Maps have scale and will show a larger geographic area than the size of the paper they are printed upon. Because the map is not at a 1:1 scale to the world, objects must be simplified or generalized to not be overly cluttered by the infinite complexity of the world. What is shown, and just as importantly not shown, are choices made by the cartographer. A map might show the locations of important socioeconomic features, like schools and mines, but not show features like landfills or prisons. Labeling maps and adding toponyms (names of places) is also a representative practice and reminds us of the power involved in the act of representing. Labels assign meaning to the area mapped here from the mapmaker’s perspective, but do not necessarily reflect the meaning the land has for others. Colonial era maps often used the label terra nullius, a Latin term meaning “nobody’s land” or “empty land.” Maps with this label played a role in justifying colonialism, as colonizers used the supposed reality, as marked on a reliable map, that land was unoccupied and therefore up for grabs. Labels like this ignore and silence the presence of indigenous people and meanings of land held by non-mapmakers.

Mental Map

The purpose of this chapter is to increase our geographic awareness and to refine our geospatial thinking. Mental or cognitive maps are tools that we all use every day. As the name suggests, mental maps are maps of our environment stored in our brain. We rely on our mental maps to get from one place to another, to plan our daily activities, or to understand and situate events that we hear about from our friends, family, or the news. Mental maps also reflect the amount and extent of geographic knowledge and spatial awareness that we possess.

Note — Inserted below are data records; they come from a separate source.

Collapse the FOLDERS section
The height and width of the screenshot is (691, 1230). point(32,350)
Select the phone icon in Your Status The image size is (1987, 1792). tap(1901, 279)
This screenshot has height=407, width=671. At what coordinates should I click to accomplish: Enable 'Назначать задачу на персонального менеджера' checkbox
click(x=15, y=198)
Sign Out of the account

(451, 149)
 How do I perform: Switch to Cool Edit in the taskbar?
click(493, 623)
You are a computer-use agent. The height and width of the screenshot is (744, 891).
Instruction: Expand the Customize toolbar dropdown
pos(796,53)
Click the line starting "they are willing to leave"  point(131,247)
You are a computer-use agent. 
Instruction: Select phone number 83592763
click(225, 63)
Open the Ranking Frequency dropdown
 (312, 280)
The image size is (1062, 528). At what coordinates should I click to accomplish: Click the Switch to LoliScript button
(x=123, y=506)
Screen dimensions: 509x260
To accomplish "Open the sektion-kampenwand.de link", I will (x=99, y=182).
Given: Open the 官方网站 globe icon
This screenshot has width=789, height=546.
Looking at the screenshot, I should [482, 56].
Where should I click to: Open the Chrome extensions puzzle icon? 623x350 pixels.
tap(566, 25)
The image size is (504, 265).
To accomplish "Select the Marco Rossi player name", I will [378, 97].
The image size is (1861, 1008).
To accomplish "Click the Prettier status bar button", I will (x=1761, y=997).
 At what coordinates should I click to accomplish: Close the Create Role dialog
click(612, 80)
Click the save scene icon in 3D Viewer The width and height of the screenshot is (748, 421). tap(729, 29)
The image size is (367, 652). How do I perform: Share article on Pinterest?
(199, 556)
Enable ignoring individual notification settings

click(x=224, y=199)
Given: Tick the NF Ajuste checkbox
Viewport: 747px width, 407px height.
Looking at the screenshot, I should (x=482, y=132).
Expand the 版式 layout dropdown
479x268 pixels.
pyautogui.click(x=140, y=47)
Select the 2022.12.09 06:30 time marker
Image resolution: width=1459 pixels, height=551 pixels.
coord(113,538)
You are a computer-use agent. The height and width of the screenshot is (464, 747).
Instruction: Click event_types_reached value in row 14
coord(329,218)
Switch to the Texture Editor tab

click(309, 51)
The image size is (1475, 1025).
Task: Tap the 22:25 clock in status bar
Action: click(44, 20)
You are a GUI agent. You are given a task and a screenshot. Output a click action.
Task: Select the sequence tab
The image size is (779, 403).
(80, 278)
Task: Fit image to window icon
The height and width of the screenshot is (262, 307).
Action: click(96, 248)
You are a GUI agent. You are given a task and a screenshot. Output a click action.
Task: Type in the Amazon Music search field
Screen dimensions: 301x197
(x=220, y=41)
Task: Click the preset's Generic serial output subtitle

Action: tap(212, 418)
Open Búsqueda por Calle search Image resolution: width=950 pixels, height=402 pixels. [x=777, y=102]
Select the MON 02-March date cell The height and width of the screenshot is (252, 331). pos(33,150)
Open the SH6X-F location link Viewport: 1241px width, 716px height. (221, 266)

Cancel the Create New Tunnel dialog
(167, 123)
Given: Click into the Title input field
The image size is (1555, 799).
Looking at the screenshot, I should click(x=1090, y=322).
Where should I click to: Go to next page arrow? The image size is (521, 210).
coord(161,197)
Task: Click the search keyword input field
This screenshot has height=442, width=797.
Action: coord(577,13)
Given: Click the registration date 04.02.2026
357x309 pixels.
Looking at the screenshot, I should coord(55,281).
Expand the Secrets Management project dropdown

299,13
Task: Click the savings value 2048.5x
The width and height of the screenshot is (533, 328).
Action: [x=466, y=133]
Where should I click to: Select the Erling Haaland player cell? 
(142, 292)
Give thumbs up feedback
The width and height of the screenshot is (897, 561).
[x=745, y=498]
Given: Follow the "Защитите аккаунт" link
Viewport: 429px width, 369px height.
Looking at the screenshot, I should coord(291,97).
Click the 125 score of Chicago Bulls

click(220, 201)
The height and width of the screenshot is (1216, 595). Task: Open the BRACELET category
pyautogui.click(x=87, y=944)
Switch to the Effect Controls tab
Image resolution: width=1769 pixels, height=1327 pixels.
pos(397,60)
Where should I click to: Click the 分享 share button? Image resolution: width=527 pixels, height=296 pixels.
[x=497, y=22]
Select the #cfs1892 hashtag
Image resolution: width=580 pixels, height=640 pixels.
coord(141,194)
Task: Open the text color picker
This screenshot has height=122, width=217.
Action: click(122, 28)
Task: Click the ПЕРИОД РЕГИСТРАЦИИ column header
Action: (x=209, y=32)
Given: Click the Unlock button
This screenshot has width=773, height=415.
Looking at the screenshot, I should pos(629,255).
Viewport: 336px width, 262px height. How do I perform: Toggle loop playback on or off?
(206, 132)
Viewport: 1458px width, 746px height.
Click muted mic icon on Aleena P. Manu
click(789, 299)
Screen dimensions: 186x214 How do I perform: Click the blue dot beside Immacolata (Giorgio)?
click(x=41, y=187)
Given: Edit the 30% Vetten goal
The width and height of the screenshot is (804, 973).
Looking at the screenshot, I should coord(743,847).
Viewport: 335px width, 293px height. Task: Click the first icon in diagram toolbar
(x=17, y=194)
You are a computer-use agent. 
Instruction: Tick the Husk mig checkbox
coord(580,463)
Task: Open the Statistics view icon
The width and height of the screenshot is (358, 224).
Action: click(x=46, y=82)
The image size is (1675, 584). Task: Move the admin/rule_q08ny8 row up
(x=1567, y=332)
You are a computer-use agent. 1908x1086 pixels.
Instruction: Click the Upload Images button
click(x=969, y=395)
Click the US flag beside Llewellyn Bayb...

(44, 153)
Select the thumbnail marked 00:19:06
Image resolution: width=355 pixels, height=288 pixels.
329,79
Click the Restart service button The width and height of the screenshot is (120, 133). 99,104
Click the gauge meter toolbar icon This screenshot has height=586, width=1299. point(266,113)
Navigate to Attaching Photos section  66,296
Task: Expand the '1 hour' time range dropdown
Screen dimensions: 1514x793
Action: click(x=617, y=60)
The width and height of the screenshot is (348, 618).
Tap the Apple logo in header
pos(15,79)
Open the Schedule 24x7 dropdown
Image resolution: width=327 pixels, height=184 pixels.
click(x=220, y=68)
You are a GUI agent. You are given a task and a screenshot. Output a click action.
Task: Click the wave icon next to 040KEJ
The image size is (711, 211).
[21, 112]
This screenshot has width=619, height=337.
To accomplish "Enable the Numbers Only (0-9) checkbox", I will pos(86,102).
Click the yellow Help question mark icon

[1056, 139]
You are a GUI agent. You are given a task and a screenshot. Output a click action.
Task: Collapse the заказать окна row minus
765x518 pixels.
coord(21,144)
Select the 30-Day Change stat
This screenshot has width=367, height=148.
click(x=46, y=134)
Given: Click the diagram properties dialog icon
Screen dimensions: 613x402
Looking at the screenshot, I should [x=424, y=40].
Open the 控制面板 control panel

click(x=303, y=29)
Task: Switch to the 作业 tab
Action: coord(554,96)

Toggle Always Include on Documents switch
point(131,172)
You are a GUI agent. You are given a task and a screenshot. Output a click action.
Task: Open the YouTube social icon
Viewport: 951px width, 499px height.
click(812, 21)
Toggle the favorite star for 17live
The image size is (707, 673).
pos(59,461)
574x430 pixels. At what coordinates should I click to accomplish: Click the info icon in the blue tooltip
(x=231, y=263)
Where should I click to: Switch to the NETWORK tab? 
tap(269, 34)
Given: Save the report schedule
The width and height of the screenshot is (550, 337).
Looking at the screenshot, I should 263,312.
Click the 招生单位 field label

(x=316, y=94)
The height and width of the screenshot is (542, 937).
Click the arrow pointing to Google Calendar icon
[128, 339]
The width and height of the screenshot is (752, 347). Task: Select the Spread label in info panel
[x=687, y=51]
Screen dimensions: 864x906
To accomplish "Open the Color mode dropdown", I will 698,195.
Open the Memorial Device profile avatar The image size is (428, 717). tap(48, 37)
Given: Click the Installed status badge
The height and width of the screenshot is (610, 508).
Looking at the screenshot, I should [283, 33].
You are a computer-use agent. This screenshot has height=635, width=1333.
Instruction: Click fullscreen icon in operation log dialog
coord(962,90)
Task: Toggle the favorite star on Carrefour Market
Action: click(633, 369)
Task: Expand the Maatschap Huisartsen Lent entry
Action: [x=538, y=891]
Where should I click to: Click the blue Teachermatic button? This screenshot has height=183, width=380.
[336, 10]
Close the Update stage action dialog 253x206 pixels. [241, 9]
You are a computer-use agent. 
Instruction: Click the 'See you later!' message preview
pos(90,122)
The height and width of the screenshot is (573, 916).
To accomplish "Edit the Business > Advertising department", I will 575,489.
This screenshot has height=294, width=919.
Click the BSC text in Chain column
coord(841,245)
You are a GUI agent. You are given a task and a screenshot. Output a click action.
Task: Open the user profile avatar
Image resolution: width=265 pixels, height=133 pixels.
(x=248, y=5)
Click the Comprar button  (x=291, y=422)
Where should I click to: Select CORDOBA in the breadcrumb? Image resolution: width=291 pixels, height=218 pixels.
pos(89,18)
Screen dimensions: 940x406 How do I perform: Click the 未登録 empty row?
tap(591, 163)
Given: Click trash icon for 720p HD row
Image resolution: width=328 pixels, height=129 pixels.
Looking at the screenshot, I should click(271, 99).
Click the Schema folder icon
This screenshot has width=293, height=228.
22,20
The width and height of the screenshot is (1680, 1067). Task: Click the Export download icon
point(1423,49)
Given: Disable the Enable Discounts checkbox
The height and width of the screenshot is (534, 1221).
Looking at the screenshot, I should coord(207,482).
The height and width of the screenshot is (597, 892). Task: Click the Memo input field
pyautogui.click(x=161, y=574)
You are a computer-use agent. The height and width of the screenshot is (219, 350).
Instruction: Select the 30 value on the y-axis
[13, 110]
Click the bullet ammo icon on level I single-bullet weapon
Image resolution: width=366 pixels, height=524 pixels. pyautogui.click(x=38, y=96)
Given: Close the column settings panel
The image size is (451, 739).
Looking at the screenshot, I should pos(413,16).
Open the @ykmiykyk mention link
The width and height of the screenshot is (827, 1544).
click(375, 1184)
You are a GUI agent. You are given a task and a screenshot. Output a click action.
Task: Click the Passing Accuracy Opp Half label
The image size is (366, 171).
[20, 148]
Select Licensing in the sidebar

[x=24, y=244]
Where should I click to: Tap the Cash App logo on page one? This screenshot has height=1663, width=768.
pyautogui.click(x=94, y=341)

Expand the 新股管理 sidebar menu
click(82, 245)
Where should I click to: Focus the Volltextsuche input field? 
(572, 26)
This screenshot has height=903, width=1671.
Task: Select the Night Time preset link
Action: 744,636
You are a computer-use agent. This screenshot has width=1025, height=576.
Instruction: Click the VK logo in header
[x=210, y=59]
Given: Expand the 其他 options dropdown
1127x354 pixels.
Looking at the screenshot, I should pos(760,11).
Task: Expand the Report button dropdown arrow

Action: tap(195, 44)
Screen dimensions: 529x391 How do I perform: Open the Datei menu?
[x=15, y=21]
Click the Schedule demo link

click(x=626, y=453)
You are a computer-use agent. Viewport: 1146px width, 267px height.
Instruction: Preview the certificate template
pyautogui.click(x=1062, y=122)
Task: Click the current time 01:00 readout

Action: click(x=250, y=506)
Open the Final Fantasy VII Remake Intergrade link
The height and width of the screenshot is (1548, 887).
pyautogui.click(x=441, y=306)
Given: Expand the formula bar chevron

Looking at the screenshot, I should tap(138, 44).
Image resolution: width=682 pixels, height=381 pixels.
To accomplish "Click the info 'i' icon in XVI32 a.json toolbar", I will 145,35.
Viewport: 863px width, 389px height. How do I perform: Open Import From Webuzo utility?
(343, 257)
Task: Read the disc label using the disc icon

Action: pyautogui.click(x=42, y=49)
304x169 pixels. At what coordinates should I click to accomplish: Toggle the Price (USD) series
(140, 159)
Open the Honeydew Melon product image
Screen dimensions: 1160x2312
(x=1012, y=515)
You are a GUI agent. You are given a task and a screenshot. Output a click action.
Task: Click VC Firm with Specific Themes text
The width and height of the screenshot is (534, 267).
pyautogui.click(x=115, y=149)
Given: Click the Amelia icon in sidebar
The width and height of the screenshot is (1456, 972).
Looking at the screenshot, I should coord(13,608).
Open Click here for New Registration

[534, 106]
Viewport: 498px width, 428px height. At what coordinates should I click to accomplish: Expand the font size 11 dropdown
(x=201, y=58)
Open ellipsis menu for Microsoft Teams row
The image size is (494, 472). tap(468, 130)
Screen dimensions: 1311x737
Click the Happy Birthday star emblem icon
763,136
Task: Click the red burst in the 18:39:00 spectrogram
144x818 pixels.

Hand-drawn map showing buildings, streets, and landmarks based on the mapmaker's memory
Example of a mental map

When mapping a place from memory, we learn from what is included and what is excluded, it tells us what’s important to the map maker.

Exercises

Exercise 1: Create a Mental Map (10 mins)

Using a blank sheet of paper, draw a mental map of a place you know well to help a newcomer get around. Do not look at an existing map or any other references. When you finish your map show it to someone else and ask for their feedback on your geospatial thinking and curation.